Pan Jianwei said that with the development of computing power, security issues are getting more and more serious, and all classical encryption algorithms that rely on computational complexity will in principle be cracked. So in 1841 it was suggested that human intelligence cannot construct human beings. Unbreakable password.
The second bottleneck, Pan Jianwei seems to be based on more powerful computing capabilities. He said that at present, the world's computing capacity cannot be comprehensively searched for the 80th power of 2 data in one year, and the traditional computing capacity development model Has been severely constrained.
Pan Jianwei said that quantum mechanics has been prepared to solve these two problems. 'Quantum is a very small particle. It is the most basic unit of matter and it is also the most basic carrier of energy. It has an inseparable nature. There is another very interesting feature that is called overlay. The basic unit of our daily information processing is 0 or 1, if we use a cat to represent, birth and death represent 0 and 1, in the quantum world, this cat It can not only be in 0 or 1 state, but can even be in the superposition of two states of life and death. It can exist simultaneously.
Pan Jianwei continues to introduce, 'Quantum superposition has a very strange feature. When you measure it, you will find that the state has changed. Measuring it will have an effect on it. There is a quantum non-cloning theorem. Quantum cannot copy precisely, because there is no way to pass it. Measurements copy it out, which constitutes a prerequisite for the security of quantum encryption technology.

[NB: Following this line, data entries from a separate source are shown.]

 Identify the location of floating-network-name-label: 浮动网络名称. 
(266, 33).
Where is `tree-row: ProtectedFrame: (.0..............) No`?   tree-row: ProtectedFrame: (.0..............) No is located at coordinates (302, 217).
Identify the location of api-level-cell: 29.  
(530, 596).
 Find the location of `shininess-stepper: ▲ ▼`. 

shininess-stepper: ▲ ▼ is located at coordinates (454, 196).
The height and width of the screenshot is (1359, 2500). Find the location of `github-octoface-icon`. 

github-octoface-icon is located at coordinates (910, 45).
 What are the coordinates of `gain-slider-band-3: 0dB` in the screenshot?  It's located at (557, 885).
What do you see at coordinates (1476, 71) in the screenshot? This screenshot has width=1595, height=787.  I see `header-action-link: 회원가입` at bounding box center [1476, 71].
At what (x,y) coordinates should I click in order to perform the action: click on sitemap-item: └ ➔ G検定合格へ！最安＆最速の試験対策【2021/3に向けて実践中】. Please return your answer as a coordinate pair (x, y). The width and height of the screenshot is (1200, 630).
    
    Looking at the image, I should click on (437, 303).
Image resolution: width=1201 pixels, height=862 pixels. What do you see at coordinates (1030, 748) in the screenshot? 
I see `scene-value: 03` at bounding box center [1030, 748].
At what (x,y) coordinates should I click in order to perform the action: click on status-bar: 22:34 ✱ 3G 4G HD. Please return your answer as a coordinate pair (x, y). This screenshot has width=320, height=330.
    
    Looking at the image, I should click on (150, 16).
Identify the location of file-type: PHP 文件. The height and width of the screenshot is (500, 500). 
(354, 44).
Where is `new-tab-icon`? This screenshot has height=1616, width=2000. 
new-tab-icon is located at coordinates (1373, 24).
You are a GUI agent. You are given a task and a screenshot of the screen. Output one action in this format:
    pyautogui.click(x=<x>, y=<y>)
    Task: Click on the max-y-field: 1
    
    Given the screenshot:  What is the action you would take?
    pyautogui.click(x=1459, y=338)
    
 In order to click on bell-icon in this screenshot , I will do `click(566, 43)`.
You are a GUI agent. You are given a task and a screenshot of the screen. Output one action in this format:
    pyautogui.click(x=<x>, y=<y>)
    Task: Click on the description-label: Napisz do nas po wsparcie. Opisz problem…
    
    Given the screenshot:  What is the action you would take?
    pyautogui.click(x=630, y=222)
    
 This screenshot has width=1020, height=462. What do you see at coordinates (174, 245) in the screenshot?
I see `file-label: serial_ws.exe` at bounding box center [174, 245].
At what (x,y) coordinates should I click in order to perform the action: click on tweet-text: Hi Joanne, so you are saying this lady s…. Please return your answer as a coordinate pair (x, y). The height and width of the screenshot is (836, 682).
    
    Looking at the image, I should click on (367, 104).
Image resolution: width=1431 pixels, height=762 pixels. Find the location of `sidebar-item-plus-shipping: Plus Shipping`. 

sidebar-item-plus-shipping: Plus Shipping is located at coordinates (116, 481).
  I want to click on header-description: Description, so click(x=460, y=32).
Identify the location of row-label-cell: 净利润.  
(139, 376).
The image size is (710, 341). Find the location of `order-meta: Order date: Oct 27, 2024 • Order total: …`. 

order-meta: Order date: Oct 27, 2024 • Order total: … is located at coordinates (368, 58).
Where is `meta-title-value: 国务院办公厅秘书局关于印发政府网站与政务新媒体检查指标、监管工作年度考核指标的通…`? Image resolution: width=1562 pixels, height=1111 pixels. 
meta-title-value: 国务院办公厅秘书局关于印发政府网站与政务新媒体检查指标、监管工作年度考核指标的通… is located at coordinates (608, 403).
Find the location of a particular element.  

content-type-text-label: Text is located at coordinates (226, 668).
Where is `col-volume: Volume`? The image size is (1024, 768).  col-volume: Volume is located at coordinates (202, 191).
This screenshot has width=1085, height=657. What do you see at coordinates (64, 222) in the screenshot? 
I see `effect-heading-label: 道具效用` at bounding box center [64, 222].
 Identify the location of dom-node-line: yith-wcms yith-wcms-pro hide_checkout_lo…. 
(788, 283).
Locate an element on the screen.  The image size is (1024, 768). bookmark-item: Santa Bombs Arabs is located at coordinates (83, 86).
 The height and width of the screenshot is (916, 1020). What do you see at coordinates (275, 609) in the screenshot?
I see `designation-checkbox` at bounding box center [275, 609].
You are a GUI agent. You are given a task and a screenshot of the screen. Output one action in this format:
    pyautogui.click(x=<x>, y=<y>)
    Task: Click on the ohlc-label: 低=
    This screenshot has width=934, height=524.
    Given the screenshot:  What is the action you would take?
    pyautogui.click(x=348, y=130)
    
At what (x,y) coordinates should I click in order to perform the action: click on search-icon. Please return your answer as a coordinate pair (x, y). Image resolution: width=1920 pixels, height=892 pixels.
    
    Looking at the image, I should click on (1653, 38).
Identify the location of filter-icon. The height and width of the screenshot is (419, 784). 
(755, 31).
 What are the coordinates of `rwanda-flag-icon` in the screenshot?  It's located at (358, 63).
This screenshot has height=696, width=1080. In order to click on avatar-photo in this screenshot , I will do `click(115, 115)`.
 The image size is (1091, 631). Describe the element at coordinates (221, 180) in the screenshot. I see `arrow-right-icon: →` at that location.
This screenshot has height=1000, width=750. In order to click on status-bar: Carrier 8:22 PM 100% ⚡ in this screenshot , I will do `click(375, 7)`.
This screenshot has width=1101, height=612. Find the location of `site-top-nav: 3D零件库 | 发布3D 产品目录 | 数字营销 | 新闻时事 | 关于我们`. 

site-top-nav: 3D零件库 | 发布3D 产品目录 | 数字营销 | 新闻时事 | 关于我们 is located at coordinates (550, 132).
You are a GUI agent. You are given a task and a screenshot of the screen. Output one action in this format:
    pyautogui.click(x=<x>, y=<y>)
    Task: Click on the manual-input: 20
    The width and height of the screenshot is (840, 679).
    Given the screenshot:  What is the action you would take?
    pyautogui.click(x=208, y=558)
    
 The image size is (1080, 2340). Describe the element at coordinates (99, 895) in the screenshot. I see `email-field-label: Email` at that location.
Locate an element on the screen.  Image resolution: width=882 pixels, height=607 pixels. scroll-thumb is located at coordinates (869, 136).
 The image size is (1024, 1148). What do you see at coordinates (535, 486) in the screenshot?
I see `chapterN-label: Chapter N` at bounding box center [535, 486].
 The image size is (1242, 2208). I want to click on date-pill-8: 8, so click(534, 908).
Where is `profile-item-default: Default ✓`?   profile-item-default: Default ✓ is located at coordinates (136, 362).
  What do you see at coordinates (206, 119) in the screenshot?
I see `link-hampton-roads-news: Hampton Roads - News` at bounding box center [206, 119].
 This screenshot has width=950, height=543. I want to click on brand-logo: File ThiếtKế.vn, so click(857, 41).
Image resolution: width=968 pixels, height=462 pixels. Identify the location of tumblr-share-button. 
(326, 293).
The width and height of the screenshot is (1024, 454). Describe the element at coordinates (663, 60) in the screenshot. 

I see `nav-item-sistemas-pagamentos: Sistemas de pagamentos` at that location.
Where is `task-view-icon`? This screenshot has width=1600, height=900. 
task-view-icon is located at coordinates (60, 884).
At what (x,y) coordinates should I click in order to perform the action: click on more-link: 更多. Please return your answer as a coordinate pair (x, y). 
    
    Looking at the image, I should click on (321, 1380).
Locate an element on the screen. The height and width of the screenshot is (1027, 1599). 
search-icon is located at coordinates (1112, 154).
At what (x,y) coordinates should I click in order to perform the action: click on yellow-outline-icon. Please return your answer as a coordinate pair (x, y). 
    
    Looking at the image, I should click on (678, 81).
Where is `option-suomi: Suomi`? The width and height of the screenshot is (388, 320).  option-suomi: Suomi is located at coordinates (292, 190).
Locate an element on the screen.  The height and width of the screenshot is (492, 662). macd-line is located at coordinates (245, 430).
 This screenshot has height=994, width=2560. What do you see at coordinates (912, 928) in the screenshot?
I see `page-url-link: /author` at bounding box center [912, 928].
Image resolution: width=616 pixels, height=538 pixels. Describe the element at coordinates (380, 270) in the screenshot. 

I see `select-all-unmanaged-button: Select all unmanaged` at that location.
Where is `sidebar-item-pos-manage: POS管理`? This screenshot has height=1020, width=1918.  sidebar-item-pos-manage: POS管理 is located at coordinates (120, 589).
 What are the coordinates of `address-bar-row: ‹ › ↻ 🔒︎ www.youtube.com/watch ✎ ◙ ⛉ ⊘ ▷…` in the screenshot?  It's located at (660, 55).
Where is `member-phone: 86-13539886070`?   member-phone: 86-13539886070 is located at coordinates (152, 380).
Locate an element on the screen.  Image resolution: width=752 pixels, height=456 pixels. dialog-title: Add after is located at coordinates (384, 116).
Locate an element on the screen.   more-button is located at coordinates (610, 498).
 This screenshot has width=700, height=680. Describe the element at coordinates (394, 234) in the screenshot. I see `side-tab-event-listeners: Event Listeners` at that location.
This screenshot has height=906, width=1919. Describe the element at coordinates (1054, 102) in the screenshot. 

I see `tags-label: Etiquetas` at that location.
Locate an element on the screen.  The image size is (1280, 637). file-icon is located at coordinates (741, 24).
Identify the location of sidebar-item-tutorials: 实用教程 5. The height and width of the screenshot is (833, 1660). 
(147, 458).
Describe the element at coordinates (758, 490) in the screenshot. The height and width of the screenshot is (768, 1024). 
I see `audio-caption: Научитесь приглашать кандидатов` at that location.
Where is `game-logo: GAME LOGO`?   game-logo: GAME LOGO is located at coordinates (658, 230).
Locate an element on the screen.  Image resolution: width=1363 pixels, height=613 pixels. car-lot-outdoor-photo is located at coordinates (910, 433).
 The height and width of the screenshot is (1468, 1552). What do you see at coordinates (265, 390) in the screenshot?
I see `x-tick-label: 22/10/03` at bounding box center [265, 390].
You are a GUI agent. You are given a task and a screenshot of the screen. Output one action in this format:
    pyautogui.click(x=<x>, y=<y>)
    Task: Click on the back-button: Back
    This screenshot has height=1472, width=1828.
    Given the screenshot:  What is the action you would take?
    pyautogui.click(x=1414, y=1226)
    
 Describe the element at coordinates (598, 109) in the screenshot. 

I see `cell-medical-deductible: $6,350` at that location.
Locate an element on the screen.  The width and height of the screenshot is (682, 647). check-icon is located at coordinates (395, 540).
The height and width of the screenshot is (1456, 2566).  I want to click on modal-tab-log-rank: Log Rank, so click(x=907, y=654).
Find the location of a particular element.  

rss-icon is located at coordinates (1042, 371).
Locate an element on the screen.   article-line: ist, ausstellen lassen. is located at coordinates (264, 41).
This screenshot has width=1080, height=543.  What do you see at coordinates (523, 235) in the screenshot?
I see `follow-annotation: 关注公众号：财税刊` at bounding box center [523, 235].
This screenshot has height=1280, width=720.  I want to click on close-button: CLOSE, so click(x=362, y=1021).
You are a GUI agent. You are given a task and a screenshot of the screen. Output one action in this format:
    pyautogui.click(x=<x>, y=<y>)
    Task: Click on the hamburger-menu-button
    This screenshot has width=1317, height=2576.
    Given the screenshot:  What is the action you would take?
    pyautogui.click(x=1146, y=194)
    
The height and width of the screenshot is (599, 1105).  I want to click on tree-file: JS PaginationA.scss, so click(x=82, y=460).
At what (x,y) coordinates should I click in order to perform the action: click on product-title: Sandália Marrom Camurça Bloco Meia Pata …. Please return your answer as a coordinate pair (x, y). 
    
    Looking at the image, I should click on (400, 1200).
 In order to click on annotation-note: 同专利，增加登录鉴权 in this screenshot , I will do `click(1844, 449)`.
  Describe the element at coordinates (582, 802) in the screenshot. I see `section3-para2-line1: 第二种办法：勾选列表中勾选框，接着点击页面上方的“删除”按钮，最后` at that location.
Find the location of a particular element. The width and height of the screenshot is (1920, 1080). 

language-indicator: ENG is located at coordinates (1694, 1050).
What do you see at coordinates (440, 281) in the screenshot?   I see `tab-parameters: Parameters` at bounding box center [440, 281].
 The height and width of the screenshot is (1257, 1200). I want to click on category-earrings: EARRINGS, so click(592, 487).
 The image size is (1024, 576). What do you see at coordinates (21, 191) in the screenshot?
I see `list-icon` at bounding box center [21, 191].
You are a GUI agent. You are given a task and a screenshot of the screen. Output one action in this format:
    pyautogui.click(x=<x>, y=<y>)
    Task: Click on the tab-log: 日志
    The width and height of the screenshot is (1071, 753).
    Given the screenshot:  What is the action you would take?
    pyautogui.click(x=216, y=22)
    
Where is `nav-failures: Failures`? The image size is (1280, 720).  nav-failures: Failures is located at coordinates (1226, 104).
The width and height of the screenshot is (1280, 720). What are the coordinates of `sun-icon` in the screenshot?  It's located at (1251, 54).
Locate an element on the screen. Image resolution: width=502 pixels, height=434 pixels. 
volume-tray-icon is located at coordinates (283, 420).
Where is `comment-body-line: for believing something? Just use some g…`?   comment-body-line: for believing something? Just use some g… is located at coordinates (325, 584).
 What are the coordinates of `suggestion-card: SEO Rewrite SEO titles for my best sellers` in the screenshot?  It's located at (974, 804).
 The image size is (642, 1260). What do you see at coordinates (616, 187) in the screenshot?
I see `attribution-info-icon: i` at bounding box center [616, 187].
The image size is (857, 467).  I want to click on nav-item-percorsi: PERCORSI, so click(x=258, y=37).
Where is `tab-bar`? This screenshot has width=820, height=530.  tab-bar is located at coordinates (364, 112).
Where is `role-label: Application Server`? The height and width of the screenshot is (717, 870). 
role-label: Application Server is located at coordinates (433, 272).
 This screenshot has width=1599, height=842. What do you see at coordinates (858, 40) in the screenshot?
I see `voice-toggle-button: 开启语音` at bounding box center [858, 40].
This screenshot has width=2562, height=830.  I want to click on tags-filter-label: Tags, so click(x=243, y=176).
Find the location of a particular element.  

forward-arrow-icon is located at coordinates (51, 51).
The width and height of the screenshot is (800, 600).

In terms of computing power, according to Pan Jianwei, the power of quantum computing is exponentially increasing with the number of bits. It takes 150,000 years for teraflops to decompose large numbers of 300 digits, and it takes only 1 second to use trillions of quantum computers; The system of billions of variable equations, utilizing billions of times of classic supercomputing and taking 100 years, only takes 0.01 seconds to use trillions of quantum computers.
Therefore, he compared the quantitative calculations to the nuclear weapons of the peace era. Not only China, the United Kingdom, Europe, and the United States have invested in this aspect; although China has certain advantages in several aspects of quantum technology, the United States cannot afford quantum technology. At the cost of failure in the revolutionary competition, they are also preparing to launch quantum-related technologies such as quantum secrecy communication and electronic computing similar to China and the EU.
Pan Jianwei believes that with the development of quantum computing, general-purpose quantum computing can take a decade or even twenty years, but if the network is optimized, accelerated learning may become a reality in the near future; Pan Jianwei hopes that After 10-15 years of hard work, we can achieve coherent manipulation of hundreds of qubits.